■ **Work required**
Respond with nothing but the number of lines in this data that include the word "Given".

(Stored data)
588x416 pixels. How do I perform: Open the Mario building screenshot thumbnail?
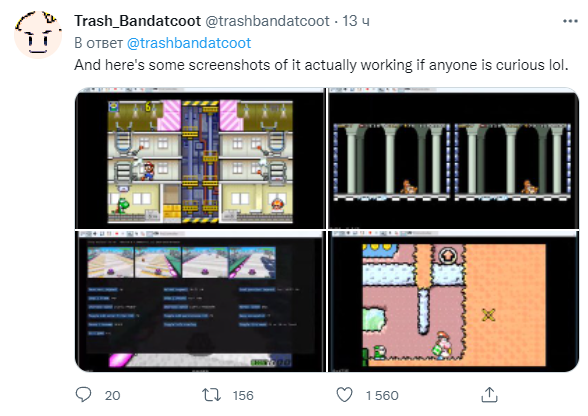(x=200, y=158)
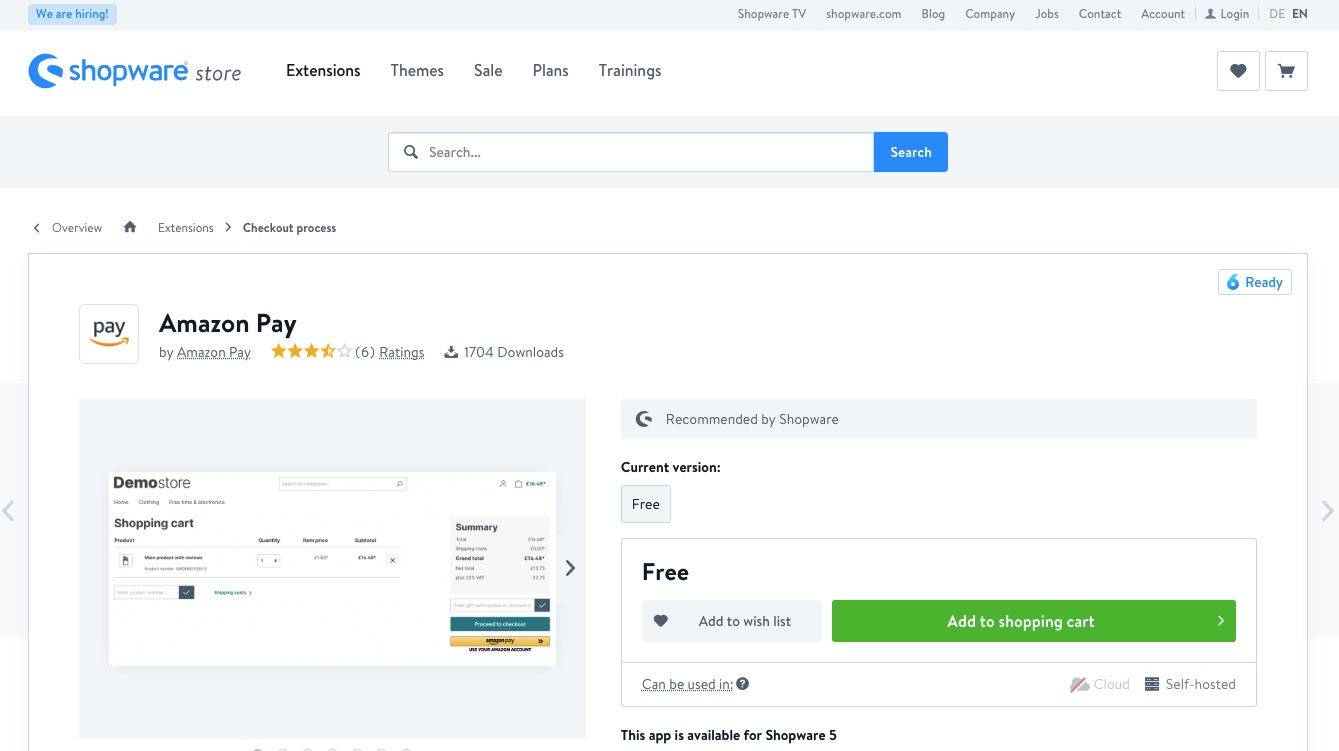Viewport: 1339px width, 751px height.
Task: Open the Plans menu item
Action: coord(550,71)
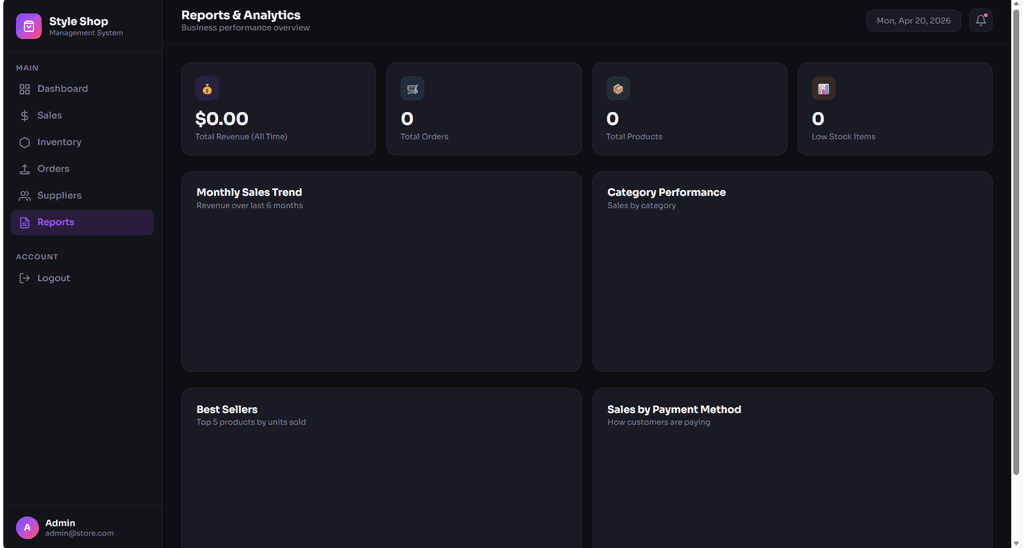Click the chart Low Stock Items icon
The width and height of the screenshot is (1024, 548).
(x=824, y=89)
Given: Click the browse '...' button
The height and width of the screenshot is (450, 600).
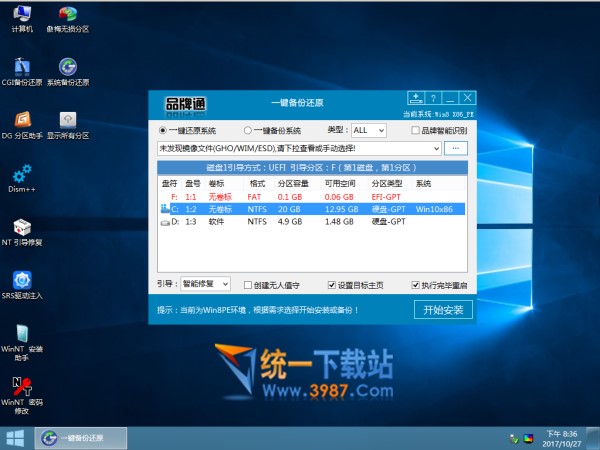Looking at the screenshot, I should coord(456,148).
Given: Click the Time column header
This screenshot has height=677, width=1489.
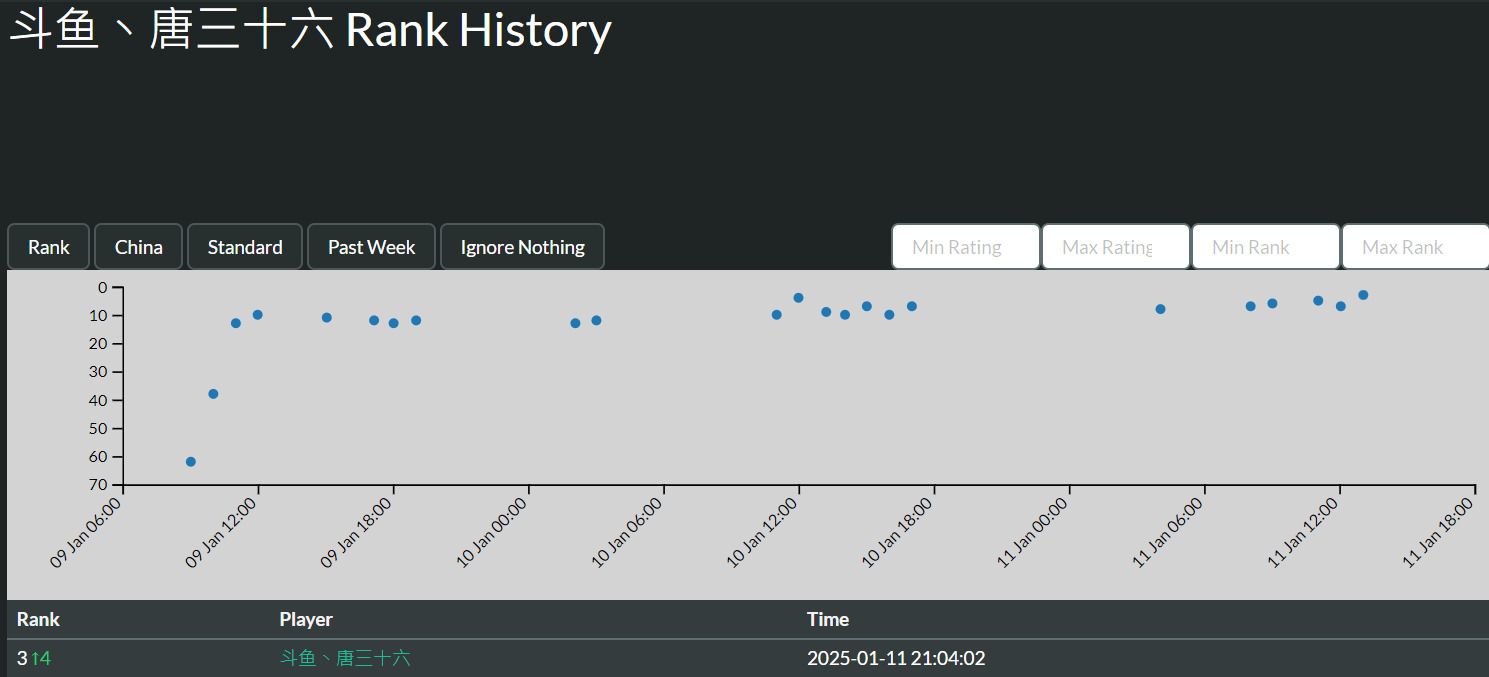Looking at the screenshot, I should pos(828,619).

■ **Response for this exercise**
2